**DIRECTIONS FOR THIS TASK:** Without changing a single word, restate the entries below.
——————
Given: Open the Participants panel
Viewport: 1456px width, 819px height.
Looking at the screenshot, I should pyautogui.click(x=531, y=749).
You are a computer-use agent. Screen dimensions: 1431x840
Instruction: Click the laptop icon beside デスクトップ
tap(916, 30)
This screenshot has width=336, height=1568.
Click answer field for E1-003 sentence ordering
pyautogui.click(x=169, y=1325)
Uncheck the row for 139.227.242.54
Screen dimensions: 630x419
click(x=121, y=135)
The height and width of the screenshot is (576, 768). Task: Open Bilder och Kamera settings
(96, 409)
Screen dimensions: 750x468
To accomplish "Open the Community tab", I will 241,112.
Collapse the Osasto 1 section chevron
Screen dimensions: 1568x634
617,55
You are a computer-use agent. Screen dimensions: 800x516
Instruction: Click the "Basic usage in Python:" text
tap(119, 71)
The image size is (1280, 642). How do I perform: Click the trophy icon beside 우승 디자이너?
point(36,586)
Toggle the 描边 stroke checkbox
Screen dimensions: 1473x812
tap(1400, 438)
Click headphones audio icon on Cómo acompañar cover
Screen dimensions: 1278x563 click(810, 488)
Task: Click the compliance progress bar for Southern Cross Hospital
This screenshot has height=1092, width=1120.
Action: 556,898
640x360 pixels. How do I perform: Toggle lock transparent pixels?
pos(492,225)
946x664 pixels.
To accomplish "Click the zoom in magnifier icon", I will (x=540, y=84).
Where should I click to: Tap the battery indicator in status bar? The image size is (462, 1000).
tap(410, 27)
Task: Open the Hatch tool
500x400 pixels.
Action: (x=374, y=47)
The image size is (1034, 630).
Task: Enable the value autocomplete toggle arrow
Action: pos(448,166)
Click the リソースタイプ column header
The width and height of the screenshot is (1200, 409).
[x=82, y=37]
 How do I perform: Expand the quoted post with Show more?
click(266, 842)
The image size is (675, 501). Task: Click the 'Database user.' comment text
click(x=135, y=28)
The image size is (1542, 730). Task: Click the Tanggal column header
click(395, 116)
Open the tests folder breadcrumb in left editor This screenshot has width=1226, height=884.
——————
**RESPONSE AREA:**
Given: Open the Participants panel
Viewport: 1456px width, 819px height.
Looking at the screenshot, I should pyautogui.click(x=531, y=749).
You are a computer-use agent. Screen dimensions: 1431x840
Instruction: Click the laptop icon beside デスクトップ
tap(916, 30)
This screenshot has width=336, height=1568.
Click answer field for E1-003 sentence ordering
pyautogui.click(x=169, y=1325)
Uncheck the row for 139.227.242.54
Screen dimensions: 630x419
click(x=121, y=135)
The height and width of the screenshot is (576, 768). Task: Open Bilder och Kamera settings
(96, 409)
Screen dimensions: 750x468
To accomplish "Open the Community tab", I will 241,112.
Collapse the Osasto 1 section chevron
Screen dimensions: 1568x634
617,55
You are a computer-use agent. Screen dimensions: 800x516
Instruction: Click the "Basic usage in Python:" text
tap(119, 71)
The image size is (1280, 642). How do I perform: Click the trophy icon beside 우승 디자이너?
point(36,586)
Toggle the 描边 stroke checkbox
Screen dimensions: 1473x812
tap(1400, 438)
Click headphones audio icon on Cómo acompañar cover
Screen dimensions: 1278x563 click(810, 488)
Task: Click the compliance progress bar for Southern Cross Hospital
This screenshot has height=1092, width=1120.
Action: 556,898
640x360 pixels. How do I perform: Toggle lock transparent pixels?
pos(492,225)
946x664 pixels.
To accomplish "Click the zoom in magnifier icon", I will (x=540, y=84).
Where should I click to: Tap the battery indicator in status bar? The image size is (462, 1000).
tap(410, 27)
Task: Open the Hatch tool
500x400 pixels.
Action: (x=374, y=47)
The image size is (1034, 630).
Task: Enable the value autocomplete toggle arrow
Action: pos(448,166)
Click the リソースタイプ column header
The width and height of the screenshot is (1200, 409).
[x=82, y=37]
 How do I perform: Expand the quoted post with Show more?
click(266, 842)
The image size is (675, 501). Task: Click the 'Database user.' comment text
click(x=135, y=28)
The image size is (1542, 730). Task: Click the Tanggal column header
click(395, 116)
Open the tests folder breadcrumb in left editor This screenshot has width=1226, height=884.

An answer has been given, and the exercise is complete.